* **Input records**
-------
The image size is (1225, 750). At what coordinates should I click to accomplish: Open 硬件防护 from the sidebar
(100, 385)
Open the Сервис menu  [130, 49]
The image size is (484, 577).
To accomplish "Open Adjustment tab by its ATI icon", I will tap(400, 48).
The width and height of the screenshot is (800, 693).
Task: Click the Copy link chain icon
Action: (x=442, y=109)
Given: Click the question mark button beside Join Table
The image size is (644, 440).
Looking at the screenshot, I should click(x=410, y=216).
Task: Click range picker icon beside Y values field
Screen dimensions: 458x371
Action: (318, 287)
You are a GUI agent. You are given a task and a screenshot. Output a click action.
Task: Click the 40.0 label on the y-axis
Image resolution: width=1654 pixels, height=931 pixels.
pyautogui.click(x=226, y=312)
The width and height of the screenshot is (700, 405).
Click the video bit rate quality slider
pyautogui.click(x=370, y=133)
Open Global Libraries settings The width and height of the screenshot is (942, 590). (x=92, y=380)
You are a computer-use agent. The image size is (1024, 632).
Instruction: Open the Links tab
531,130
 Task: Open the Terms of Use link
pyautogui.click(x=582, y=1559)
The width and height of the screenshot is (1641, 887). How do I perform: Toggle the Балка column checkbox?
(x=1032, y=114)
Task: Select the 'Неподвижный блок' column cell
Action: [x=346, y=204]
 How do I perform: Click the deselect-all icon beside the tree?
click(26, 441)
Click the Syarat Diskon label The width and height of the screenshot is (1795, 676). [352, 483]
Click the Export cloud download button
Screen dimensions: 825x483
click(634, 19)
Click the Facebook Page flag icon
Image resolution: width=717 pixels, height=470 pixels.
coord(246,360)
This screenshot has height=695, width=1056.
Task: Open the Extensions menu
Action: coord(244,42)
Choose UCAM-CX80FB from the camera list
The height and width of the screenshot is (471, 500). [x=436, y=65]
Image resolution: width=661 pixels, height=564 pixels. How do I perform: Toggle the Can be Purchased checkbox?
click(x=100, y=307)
-------
* **Directions**
Wherever the string "label" appears in a line of the records above, copy that line.

* **Solution to this problem**
Task: Click the 40.0 label on the y-axis
Click the Syarat Diskon label The width and height of the screenshot is (1795, 676). [352, 483]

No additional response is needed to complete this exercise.